22 May 2011

Yig mgo and shad

I noticed this image on Wikipedia this morning under Mongolian writing systems. I've straightened it, cropped it, and saturated the colours to highlight the text. The image combines a number of scripts and helps to illustrate something I've been researching for my book. There are two lines of vertical phags pa script at either end and five lines of horizontal text in the following scripts:
  1. Lantsa
  2. dbu can
  3. soyombo (A Mongolian script based on dbu can)
  4. dbu can
  5. Classical Mongolian
The top line reads : *|| la kṣiṃ ja nya su kha hī paṃ ||
The next line reads: **|| la kṣiṃ dza nya sukha hī paṃ ||

This is not a mantra I'm familiar with, but in any case I was mainly interested to draw attention the the marks I have transcribed as * and ||.


The sign transcribed by * I only know by its Tibetan name yig mgo pronounced 'yimgo'. It is followed by the vertical stroke । in Sanskrit is called daṇḍa 'rod, stick', and in Tibetan shad (pronounced shé), which here is doubled ॥ . In this case the Tibetan yig mgo combines both the standard yig gmo - - and the 'following' yig mgo - - to give ༄༅. This and even more ornate forms are often found at the head of texts.

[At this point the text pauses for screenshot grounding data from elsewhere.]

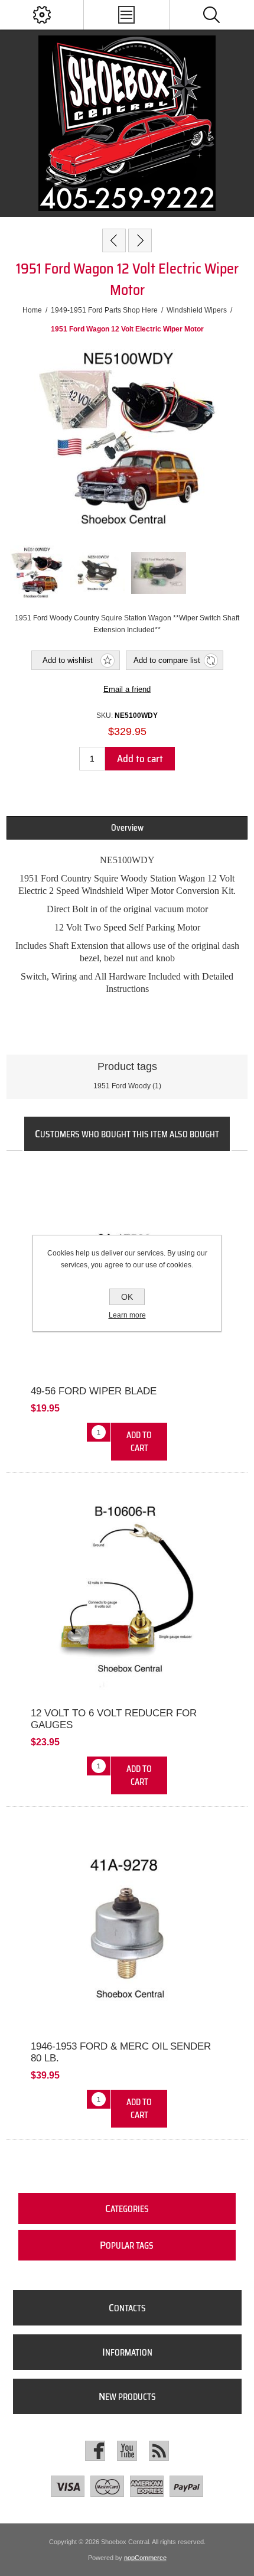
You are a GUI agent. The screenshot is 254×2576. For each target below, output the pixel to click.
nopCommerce (145, 2557)
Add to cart (140, 758)
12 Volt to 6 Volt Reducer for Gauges (114, 1719)
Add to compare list (166, 660)
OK (127, 1297)
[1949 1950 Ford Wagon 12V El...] (114, 240)
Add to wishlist (68, 660)
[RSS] (158, 2450)
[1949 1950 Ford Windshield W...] (140, 240)
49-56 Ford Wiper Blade (94, 1391)
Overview (127, 827)
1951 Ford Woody (122, 1086)
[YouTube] (127, 2450)
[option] (36, 572)
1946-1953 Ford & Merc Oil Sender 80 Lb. (121, 2052)
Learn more (127, 1315)
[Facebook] (95, 2450)
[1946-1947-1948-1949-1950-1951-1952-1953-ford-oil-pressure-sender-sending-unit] (127, 1927)
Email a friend (127, 689)
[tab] (127, 828)
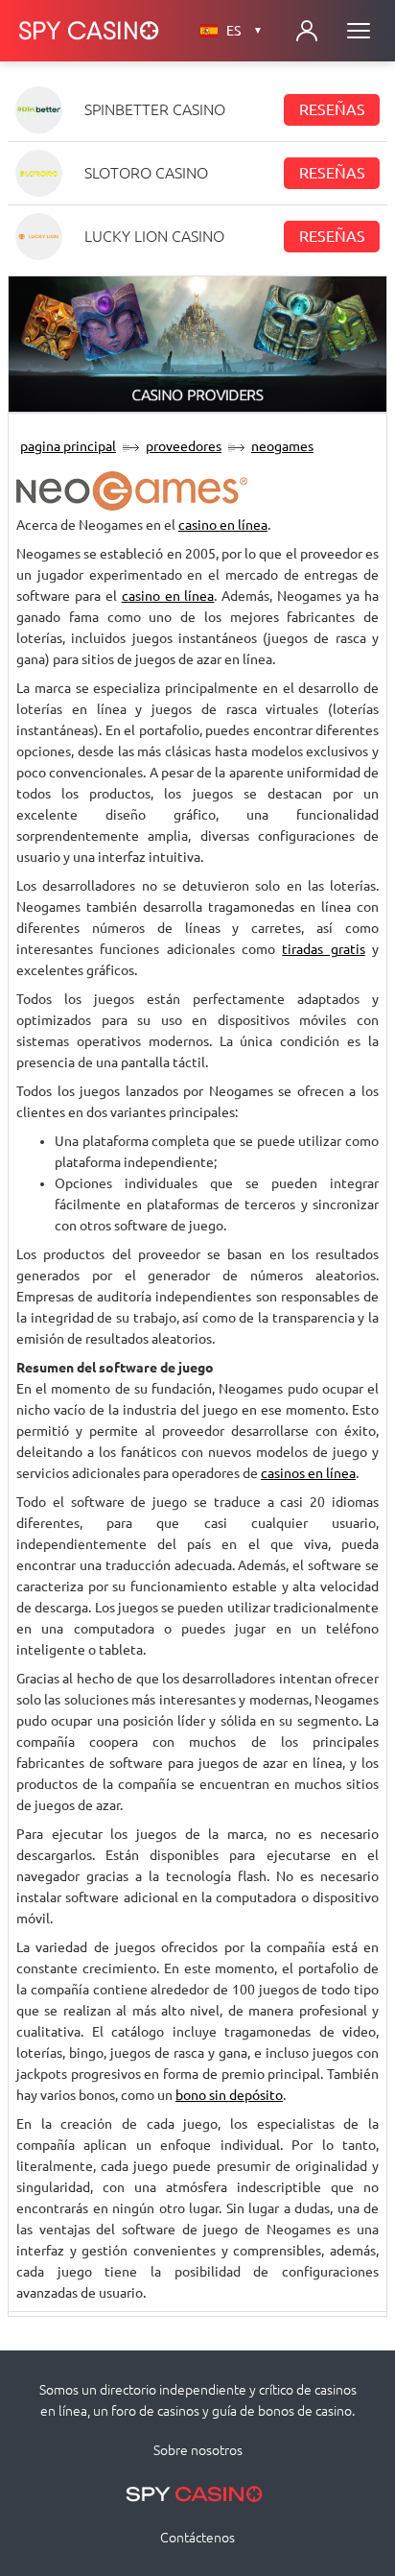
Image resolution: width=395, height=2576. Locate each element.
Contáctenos (197, 2537)
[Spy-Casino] (89, 30)
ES (244, 30)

The Lantsa yig mgo adds what looks like the long ā diacritic which probably is the same idea.


The latter is simply the double daṇḍa or nyis shad in Tibetan. The daṇḍa is the only form of punctuation regularly used in Sanskrit. In poetry a single daṇḍa marks the end of a line, and a double daṇḍa marks the end of a stanza. In prose it is used more freely where in English we might use commas, semi-colons, dashes, colons, and full-stops.

I'm planning a longer article about these and similar marks for my blog in a couple of weeks, and have more detail in my forthcoming book.